Deep within the Blue Mountains of Eastern Oregon’s Malheur National Forest lies an extraordinary organism known as Armillaria ostoyae. Referred to as the “Humongous Fungus” by scientists, this massive entity boasts a total weight surpassing that of 20 Blue Whales. The Honey Mushroom or Shoestring Fungus, as it is more commonly known, has an estimated mass ranging from at least 7,500 tons to potentially up to 35,000 tons. Remarkably, it is also believed to be the oldest organism on Earth, dating back approximately 2,400 to 8,650 years.

Contrary to the misleading image described earlier, the actual appearance of this fungus resembles a white slime that resides both on and within the bark of predominantly Ponderosa Pine trees. It sends out underground black tendrils, only revealing the more recognizable mushroom cap shape during the fall months. In 2015, the largest concentration of Armillaria covered an impressive area of 3.5 square miles of forest, leaving us to speculate about its growth over the past four years.

However, the Honey Mushroom organism possesses a rather insidious nature. It spreads its filaments throughout the root structure of coniferous forests, embedding itself deep within the very core of trees. Armillaria acts as a parasite, gradually depleting the life of its host over the course of years. While the tree succumbs to its fate, the Humongous Fungus sustains its own existence. The expansion of the forest and the stability of the environment have allowed the fungus to proliferate extensively.

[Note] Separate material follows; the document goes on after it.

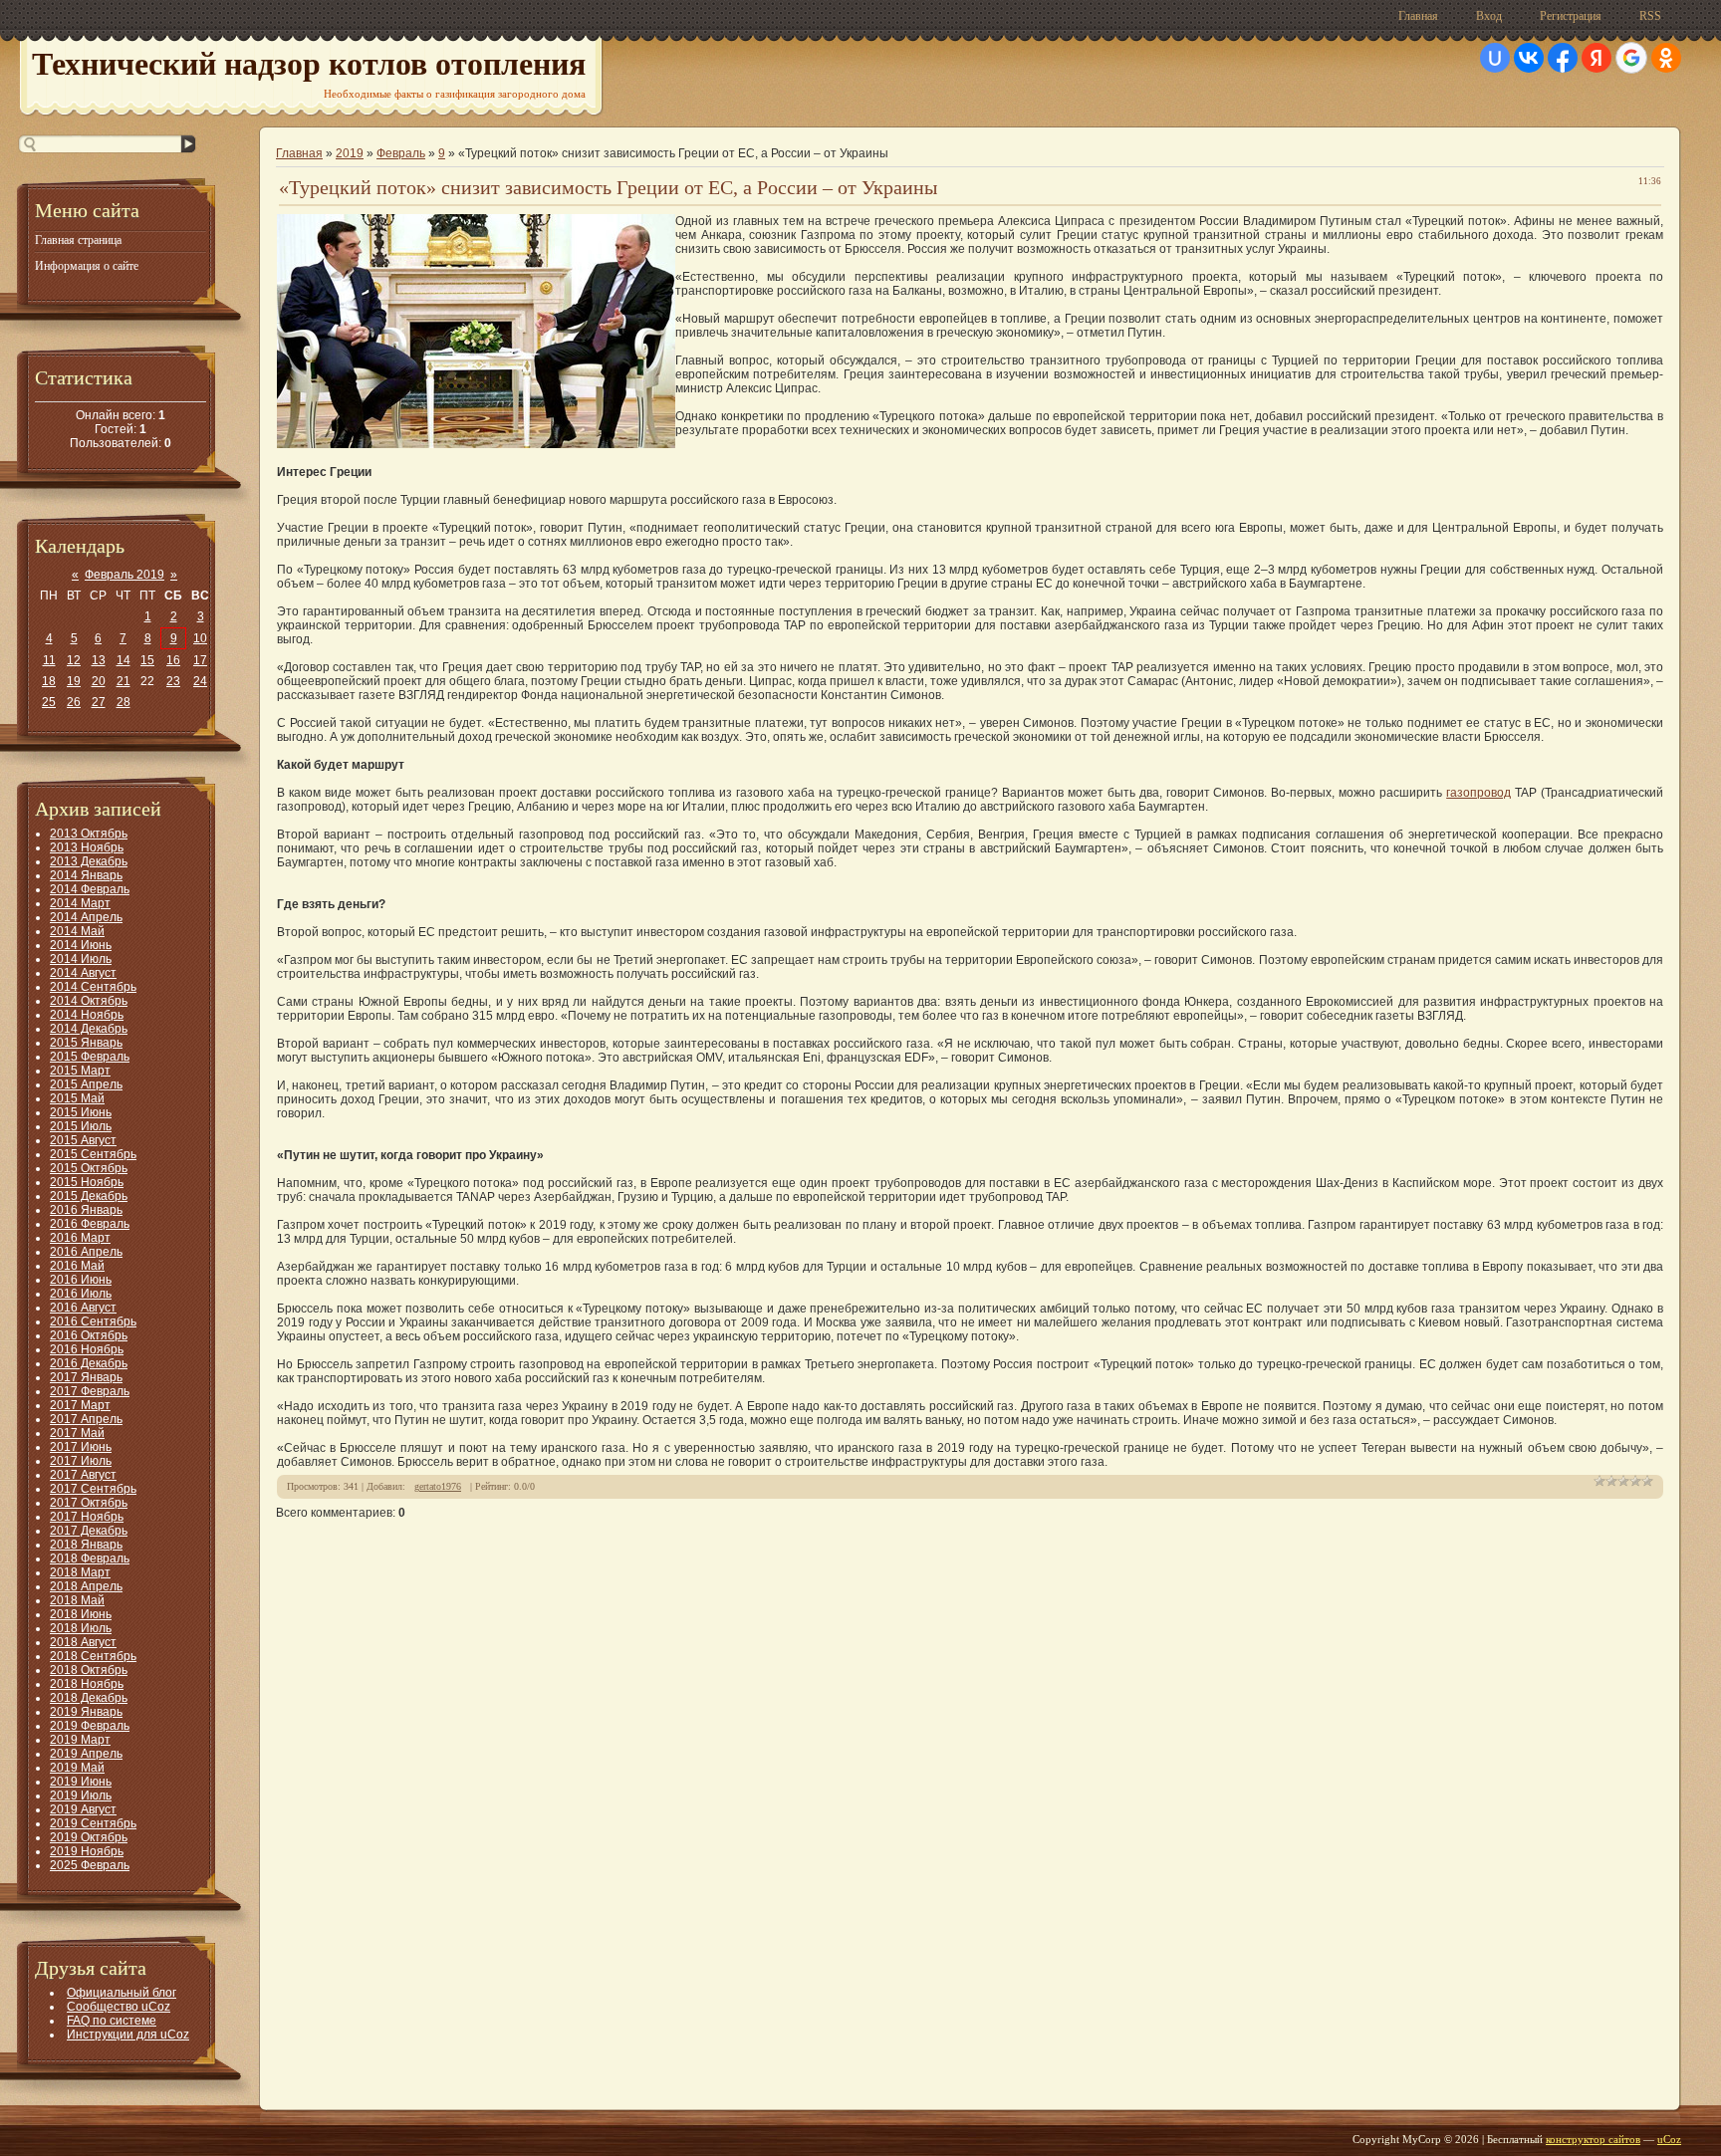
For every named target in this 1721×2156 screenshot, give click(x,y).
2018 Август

According to the classification that defines an individual organism as “a being that consists of genetically identical cells capable of communication,” this colossal fungus fits the bill. Extensive DNA testing has unequivocally established it as the largest single living organism in the world.

As for efforts to potentially safeguard the forest from devastation, Dan Omdal from the Washington Department of Natural Resources offered a pragmatic perspective in 2015. He advised, “Remember, it’s the most formidable fungus around. We are searching for a tree species that can thrive alongside it. Planting the same species in areas affected by the disease would be unwise.” Different tree species, such as Doug Fir, Western Larch, and White Pine, are currently undergoing study to determine if they can coexist with the fungus without succumbing to its detrimental effects.

Alternatively, we can perceive Armillaria ostoyae as an integral part of our ever-changing ecosystem, allowing trees to naturally decay and provide habitats for birds and insects. Embracing the cyclical nature of life, we recognize the significance of this extraordinary fungus and the vital role it plays within the intricate web of our environment.